=== Task to carry out ===
Copy the complete listing that follows, letter for letter.

=== Dataset records ===
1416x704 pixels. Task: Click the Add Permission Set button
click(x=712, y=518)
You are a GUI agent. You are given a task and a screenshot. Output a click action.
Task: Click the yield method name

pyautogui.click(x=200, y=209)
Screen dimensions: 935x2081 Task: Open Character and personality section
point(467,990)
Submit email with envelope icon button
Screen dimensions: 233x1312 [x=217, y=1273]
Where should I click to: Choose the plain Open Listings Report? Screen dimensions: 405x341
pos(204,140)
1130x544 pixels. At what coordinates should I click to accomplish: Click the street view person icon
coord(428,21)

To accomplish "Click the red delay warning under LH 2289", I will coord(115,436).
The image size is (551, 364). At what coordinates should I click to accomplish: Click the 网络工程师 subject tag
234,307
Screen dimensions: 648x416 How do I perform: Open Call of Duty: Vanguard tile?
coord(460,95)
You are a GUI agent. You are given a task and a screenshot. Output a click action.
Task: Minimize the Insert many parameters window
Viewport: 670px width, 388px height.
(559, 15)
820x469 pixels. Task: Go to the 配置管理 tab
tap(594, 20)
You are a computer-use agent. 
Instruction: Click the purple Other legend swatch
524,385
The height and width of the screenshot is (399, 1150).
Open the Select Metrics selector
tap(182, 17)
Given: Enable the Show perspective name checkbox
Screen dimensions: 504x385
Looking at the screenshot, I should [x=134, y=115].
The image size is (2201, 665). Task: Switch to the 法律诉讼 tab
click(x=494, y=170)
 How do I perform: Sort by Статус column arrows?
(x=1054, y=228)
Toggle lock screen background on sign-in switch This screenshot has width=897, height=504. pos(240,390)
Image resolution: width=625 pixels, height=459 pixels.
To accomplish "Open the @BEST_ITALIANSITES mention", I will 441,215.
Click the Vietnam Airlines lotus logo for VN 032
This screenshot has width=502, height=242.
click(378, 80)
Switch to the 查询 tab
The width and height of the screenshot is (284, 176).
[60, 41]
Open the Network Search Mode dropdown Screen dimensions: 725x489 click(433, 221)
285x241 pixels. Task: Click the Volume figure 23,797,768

=== Result of this task ===
1416x704 pixels. Task: Click the Add Permission Set button
click(x=712, y=518)
You are a GUI agent. You are given a task and a screenshot. Output a click action.
Task: Click the yield method name

pyautogui.click(x=200, y=209)
Screen dimensions: 935x2081 Task: Open Character and personality section
point(467,990)
Submit email with envelope icon button
Screen dimensions: 233x1312 [x=217, y=1273]
Where should I click to: Choose the plain Open Listings Report? Screen dimensions: 405x341
pos(204,140)
1130x544 pixels. At what coordinates should I click to accomplish: Click the street view person icon
coord(428,21)

To accomplish "Click the red delay warning under LH 2289", I will coord(115,436).
The image size is (551, 364). At what coordinates should I click to accomplish: Click the 网络工程师 subject tag
234,307
Screen dimensions: 648x416 How do I perform: Open Call of Duty: Vanguard tile?
coord(460,95)
You are a GUI agent. You are given a task and a screenshot. Output a click action.
Task: Minimize the Insert many parameters window
Viewport: 670px width, 388px height.
(559, 15)
820x469 pixels. Task: Go to the 配置管理 tab
tap(594, 20)
You are a computer-use agent. 
Instruction: Click the purple Other legend swatch
524,385
The height and width of the screenshot is (399, 1150).
Open the Select Metrics selector
tap(182, 17)
Given: Enable the Show perspective name checkbox
Screen dimensions: 504x385
Looking at the screenshot, I should [x=134, y=115].
The image size is (2201, 665). Task: Switch to the 法律诉讼 tab
click(x=494, y=170)
 How do I perform: Sort by Статус column arrows?
(x=1054, y=228)
Toggle lock screen background on sign-in switch This screenshot has width=897, height=504. pos(240,390)
Image resolution: width=625 pixels, height=459 pixels.
To accomplish "Open the @BEST_ITALIANSITES mention", I will 441,215.
Click the Vietnam Airlines lotus logo for VN 032
This screenshot has width=502, height=242.
click(378, 80)
Switch to the 查询 tab
The width and height of the screenshot is (284, 176).
[60, 41]
Open the Network Search Mode dropdown Screen dimensions: 725x489 click(433, 221)
285x241 pixels. Task: Click the Volume figure 23,797,768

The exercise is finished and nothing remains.